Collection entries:
———
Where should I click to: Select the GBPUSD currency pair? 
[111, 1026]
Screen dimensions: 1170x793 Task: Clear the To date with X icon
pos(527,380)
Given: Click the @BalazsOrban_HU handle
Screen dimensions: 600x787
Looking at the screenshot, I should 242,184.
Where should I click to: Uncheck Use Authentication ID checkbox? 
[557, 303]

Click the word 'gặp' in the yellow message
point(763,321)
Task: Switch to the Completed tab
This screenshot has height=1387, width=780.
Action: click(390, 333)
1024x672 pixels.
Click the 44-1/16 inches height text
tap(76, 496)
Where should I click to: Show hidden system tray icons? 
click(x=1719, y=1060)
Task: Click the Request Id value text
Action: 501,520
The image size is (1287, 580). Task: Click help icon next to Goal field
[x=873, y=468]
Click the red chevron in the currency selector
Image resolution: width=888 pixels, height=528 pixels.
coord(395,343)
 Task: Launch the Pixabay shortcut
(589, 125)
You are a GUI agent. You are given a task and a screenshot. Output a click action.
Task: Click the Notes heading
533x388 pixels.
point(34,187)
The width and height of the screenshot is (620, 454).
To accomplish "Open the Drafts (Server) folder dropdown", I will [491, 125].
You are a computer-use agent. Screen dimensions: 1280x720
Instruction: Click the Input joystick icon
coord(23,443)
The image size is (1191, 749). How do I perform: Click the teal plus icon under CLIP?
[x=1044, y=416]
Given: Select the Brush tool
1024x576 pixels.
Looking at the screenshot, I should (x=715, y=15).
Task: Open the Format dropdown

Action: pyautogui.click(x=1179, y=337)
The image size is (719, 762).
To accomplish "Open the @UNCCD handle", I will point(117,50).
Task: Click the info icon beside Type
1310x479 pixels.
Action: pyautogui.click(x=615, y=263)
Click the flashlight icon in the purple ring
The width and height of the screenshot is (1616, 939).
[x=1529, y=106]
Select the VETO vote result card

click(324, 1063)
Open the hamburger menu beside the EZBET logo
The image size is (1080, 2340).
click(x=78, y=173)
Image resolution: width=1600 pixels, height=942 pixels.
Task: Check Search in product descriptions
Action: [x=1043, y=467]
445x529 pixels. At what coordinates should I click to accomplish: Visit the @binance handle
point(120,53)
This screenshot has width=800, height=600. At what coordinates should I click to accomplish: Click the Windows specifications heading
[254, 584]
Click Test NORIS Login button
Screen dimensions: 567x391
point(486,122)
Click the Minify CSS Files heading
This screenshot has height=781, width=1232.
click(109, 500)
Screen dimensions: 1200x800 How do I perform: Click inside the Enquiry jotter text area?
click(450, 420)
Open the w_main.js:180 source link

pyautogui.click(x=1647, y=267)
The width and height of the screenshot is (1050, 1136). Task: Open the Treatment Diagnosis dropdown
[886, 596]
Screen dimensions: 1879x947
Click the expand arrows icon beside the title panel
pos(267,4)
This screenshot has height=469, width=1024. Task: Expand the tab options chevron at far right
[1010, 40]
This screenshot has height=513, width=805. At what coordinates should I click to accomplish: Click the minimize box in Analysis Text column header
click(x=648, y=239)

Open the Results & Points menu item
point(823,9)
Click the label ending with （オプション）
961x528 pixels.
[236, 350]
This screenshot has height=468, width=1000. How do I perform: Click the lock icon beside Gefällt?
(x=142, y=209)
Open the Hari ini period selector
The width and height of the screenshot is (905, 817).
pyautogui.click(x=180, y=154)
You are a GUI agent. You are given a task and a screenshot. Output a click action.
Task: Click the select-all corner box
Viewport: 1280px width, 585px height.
———
EXERCISE PROMPT -
Each line that contains the string "will" should be copied from the data above.

TASK ANSWER -
To accomplish "Open the Drafts (Server) folder dropdown", I will [491, 125].
To accomplish "Open the @UNCCD handle", I will point(117,50).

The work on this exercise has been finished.